Information:

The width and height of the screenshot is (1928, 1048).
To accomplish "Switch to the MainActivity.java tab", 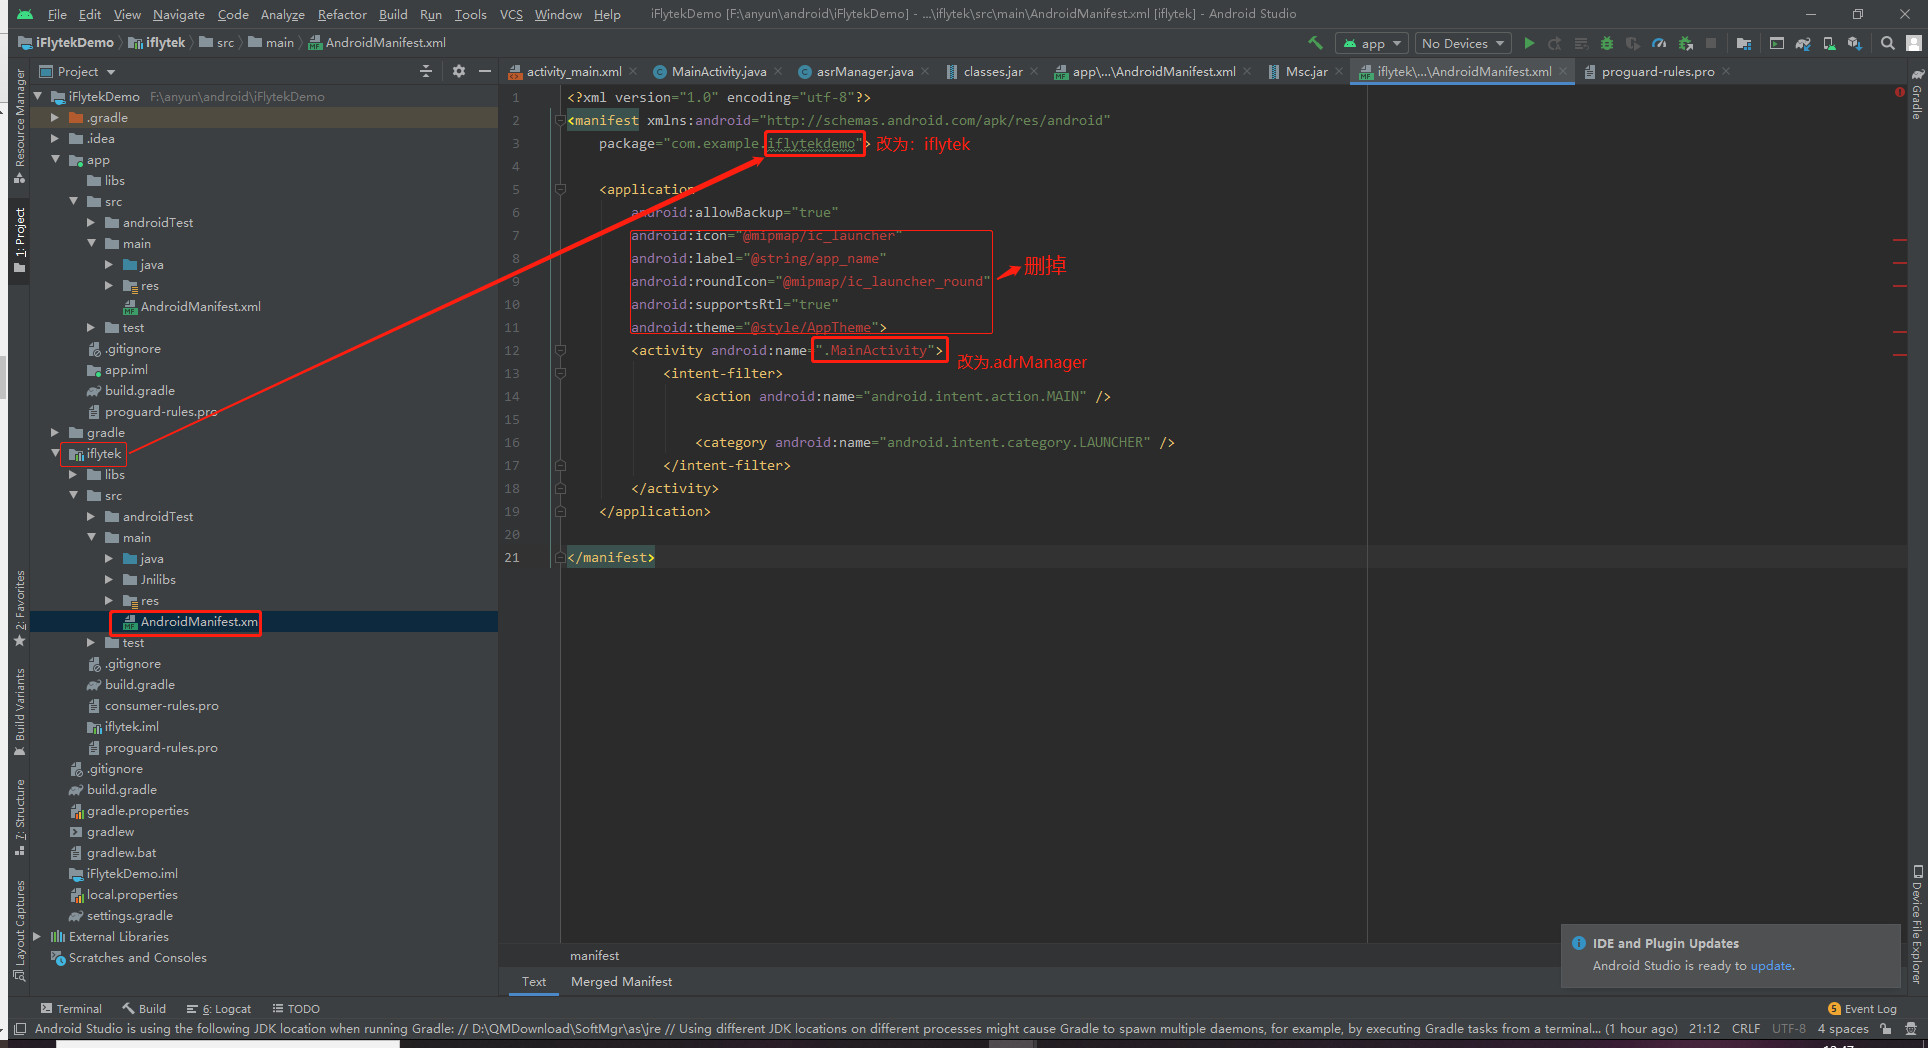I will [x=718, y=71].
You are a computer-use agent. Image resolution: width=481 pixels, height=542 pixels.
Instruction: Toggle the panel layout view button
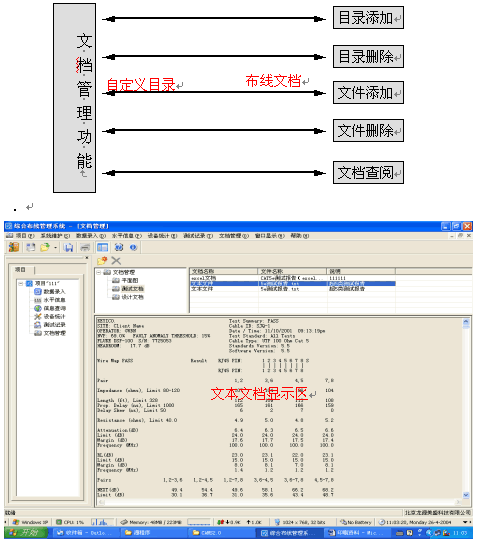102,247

Exercise objective: Lines from the entries that contain the string "width" must be found and copied.

Response to this exercise:
The width and height of the screenshot is (1928, 1048).
You are a computer-use agent. Image resolution: width=481 pixels, height=542 pixels.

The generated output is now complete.